Тот обернулся, довольно подозрительно оглядел седока и отвечал:
— 20 сентября.
— 20 сентября! — повторил граф, и это полученное им сведение, казалось, привело в порядок его мысли.
Он обратил внимание на яркий солнечный день, на снующий по тротуару народ.
Ненависть и гнев, с которыми он вышел из дому, исчезли.
Странное чувство овладело им.
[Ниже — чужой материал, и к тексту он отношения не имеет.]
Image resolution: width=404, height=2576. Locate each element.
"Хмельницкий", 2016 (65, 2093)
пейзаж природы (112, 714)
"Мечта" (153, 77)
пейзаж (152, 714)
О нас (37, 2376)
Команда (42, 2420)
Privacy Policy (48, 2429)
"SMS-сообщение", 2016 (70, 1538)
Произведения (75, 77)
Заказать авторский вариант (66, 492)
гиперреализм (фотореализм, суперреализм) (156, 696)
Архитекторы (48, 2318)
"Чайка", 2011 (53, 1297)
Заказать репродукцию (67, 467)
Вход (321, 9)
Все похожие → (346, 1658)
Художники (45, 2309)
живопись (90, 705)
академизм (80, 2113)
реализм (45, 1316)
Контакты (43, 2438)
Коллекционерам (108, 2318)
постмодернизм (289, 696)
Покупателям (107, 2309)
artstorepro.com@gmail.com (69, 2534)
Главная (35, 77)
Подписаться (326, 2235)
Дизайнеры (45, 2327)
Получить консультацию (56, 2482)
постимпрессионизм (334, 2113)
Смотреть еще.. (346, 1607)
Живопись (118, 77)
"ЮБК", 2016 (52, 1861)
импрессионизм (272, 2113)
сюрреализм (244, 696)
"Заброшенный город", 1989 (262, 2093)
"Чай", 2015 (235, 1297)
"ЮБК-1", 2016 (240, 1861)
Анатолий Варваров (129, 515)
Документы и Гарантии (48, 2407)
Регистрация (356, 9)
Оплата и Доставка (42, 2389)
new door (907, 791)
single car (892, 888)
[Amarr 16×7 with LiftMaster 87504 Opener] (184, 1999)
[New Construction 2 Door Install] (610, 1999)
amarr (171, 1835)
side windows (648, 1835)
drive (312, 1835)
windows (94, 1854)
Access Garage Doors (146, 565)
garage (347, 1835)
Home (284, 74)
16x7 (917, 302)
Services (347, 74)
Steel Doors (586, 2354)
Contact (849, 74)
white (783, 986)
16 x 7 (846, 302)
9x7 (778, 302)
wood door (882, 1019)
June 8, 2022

Ему стало казаться, что чем дальше удаляется он от своего дома, тем в более тонкую нить растягивается его связь с Надеждой Николаевной, и вот скоро, скоро, когда лошадь сделает еще несколько поворотов, она совершенно порвется.
Он ликовал в предвкушении свободы и освобождения от гнета тяготевшего над ним преступления.
Он начал даже почти спокойно рассуждать о возможности, что в сообщении Надежды Николаевны о графине и его друге есть доля правды.
«Все мы люди, все мы грешны… — неслись далее его мысли. — Вина у нас обоюдная».
Решительно это была для него новая роль, роль обиженного, великодушно извиняющего своих обидчиков.
Он не заметил, как тихо ехал извозчик, не ощущал толчков пролетки при переездах рельсов конно-железной дороги и очнулся только тогда, когда извозчик остановился у подъезда «Гранд-Отеля».
— Доктор Караулов? — спросил граф у швейцара.
— Он выехал…
— Куда?
Швейцар справился по книге и сказал адрес.
На том же извозчике граф Владимир Петрович поехал в Караванную.
— Дома доктор? — спросил он у отворившего ему дверь лакея.
— Приехал вчерашний день, но сейчас только что уехал.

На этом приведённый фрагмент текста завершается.